Lissabon Saudade

Verlorene Kinder II – Das Streichholzmädchen

von Beate Mitzscherlich

 

Es fing schon so komisch an. Damals als ich sie kennengelernt habe. Auch nachts. Es war eine von den Nächten, in denen ich mit dem Auto durch die Stadt gefahren bin. Einfach nur so, weil ich nicht schlafen konnte. Am Roßplatz kreuzte ein großer schwarzer Hund über den Ring und lief rüber zum Bayrischen Bahnhof.

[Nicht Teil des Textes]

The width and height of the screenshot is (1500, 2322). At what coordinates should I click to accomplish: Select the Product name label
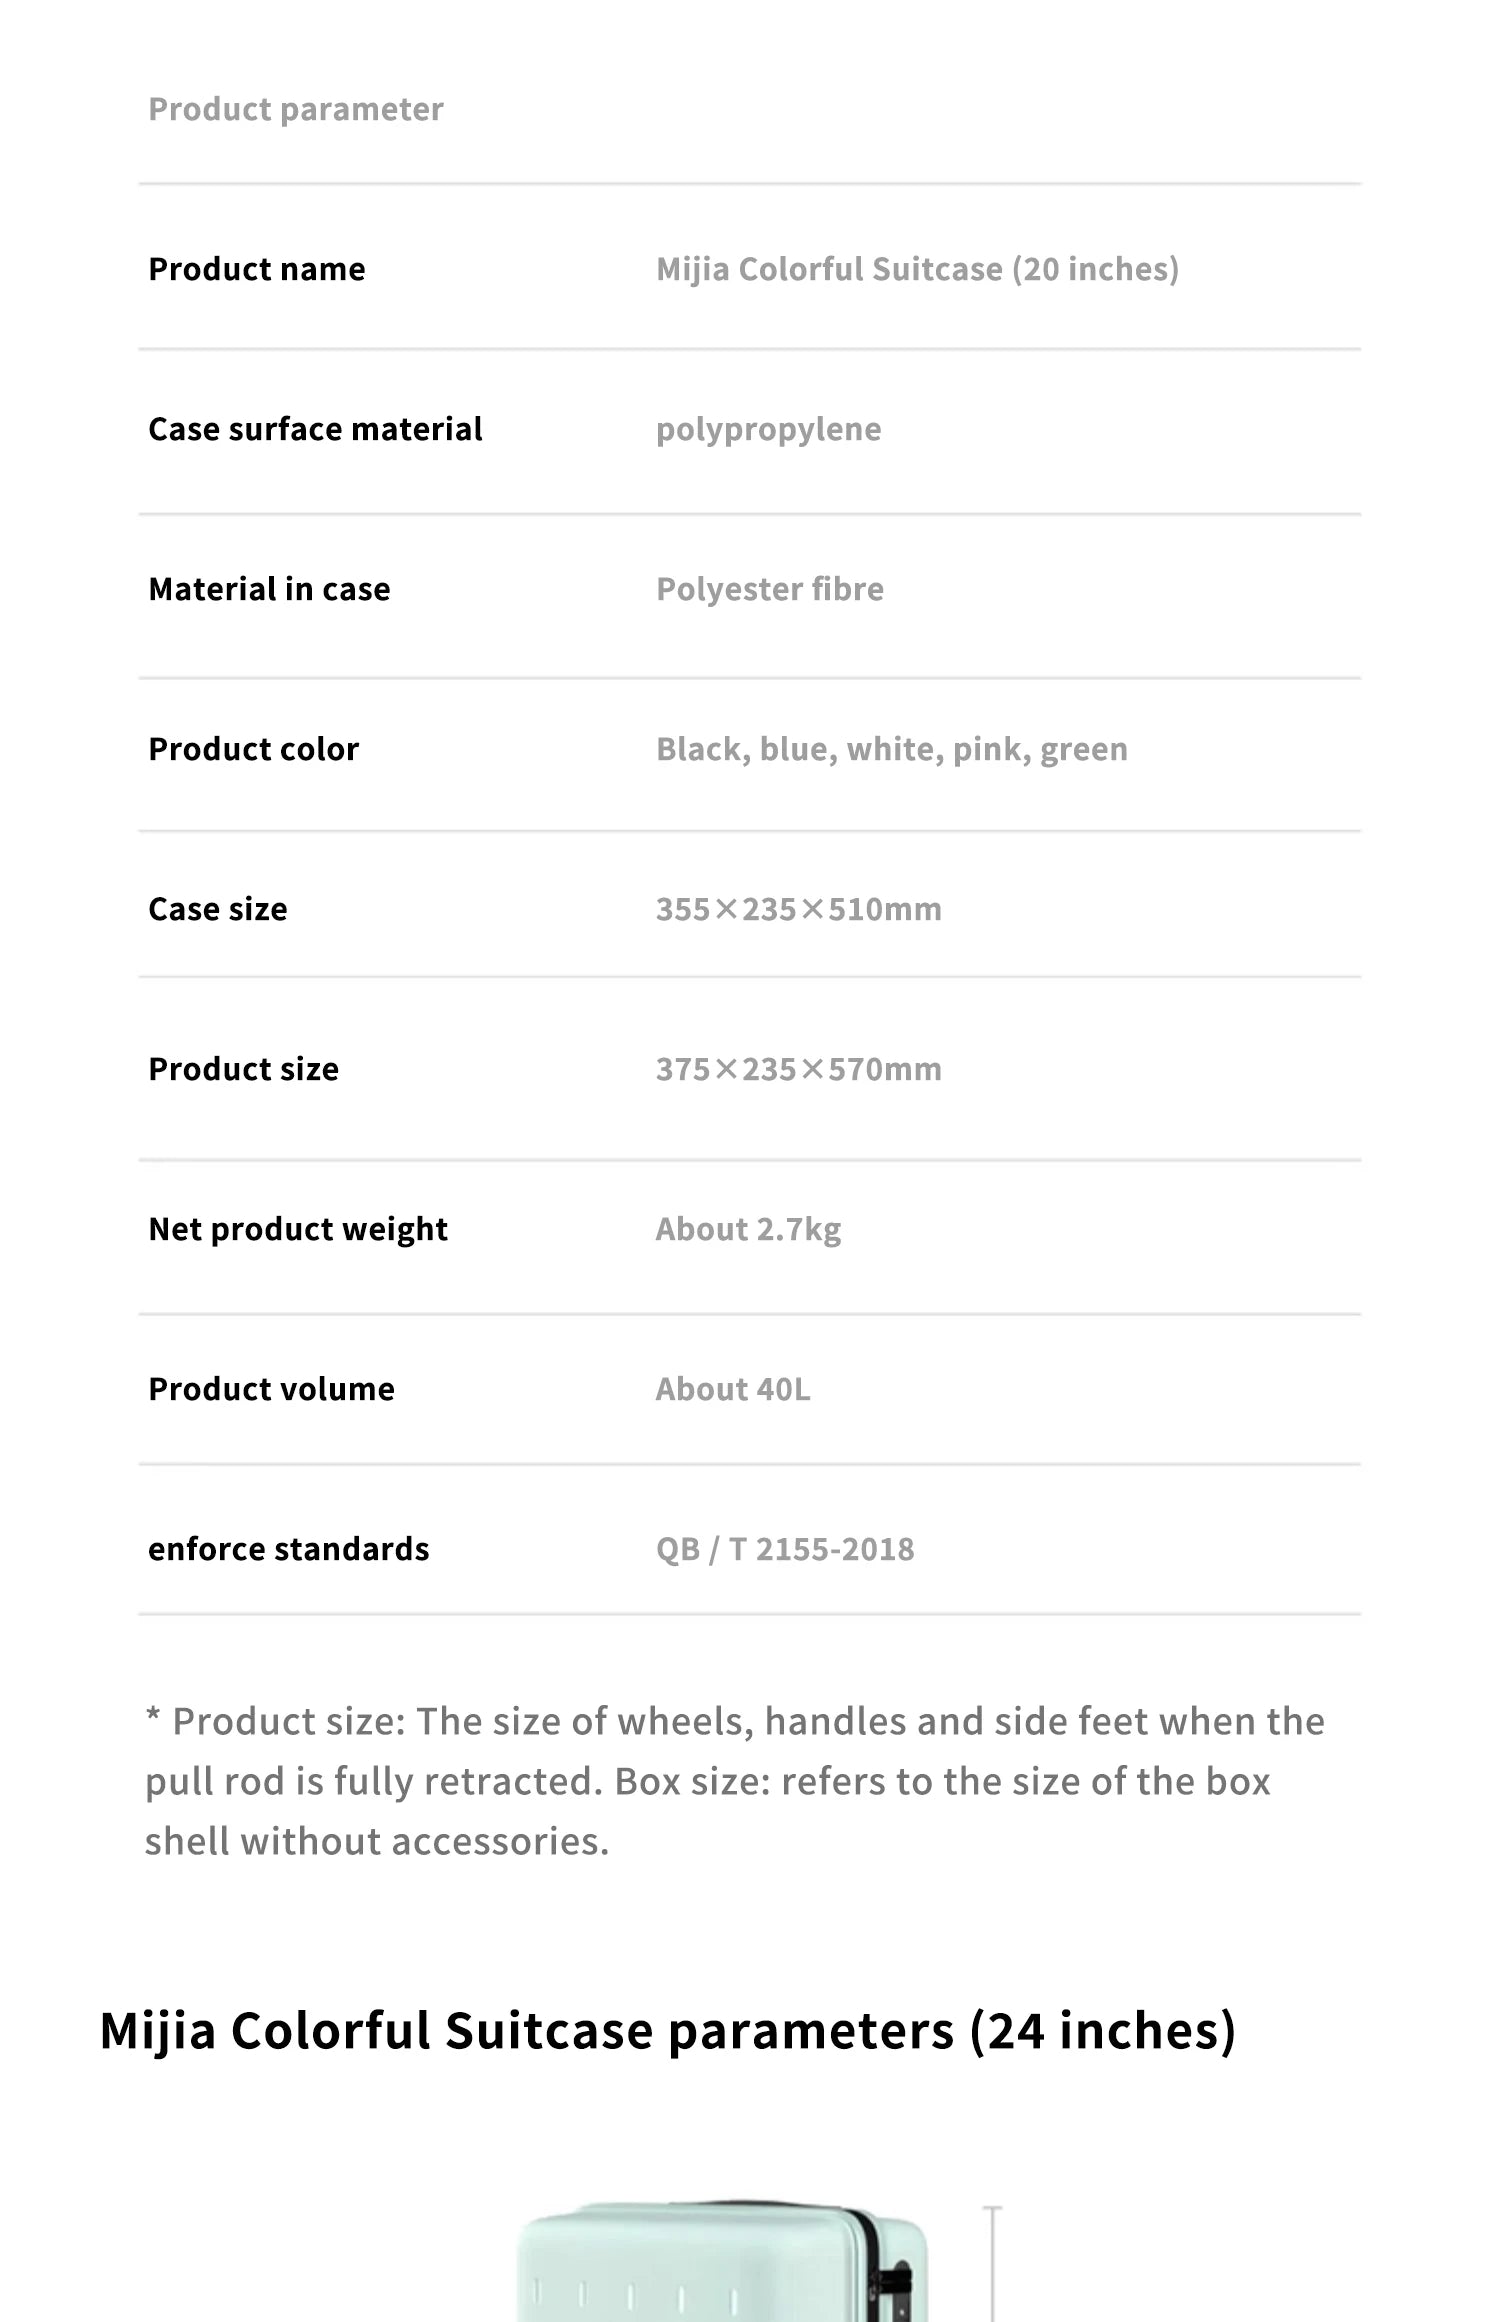tap(257, 269)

Ganz zielstrebig, die Nase dicht am Boden. Wahrscheinlich hatte er sein Herrchen verloren. Hunde können das, eine Spur verfolgen- immer dem Geruch nach.

 

An der Ampel am Ostplatz muß ich längere Zeit gestanden haben, obwohl sie nach Mitternacht immer auf Gelb geschaltet ist. Erst als es an mein Seitenfenster klopfte, bin ich aufgeschreckt. Draußen stand das Streichholzmädchen. Weißhäutig, spitznasig, die schmalen weißen Hände steckten in schwarzen elzärmelchen. »Fahren Sie zufällig nach Schönefeld?« Das ist am anderen Ende der Stadt. Ich nickte.

 

Sobald sie in meinem Auto saß, fing sie an, ununterbrochen zu reden. Daß sie bei der Disko war im TV-Club. Jetzt fährt ja kein Bus mehr. Sie hat eine Freundin besucht, die wohnt in Schönefeld im Studentenwohnheim, aber die ist schon eher gegangen. Es ist ja bei der Kälte nicht gerade angenehm, auf der Straße zu stehen. Für ein Taxi hat sie kein Geld. Aber Angst hat sie eigentlich auch nicht. Um die Zeit ist ja kaum noch einer unterwegs. Sie kommt aus G., da ist am Wochenende überhaupt nichts los. Ab und zu braucht sie mal neue Leute. Es ist ja nicht auszuhalten, wenn man alles schon kennt. Da ich nicht antwortete, verstummte sie nach einer Weile. In Schönefeld kenne ich mich überhaupt nicht aus, sie mußte mir den Weg zum Wohnheim zeigen. Ich hielt direkt vor dem Eingang. Sie fragte: Warum hast du mich mitgenommen?« »Ich weiß nicht« antwortete ich. »Vielleicht weil ich nachts immer Angst habe.« Ich fuhr nach Hause, legte mich hin und konnte gleich schlafen. Bloß der schwarze Hund lief weiter durch meinen Traum, die Nase dicht am Boden.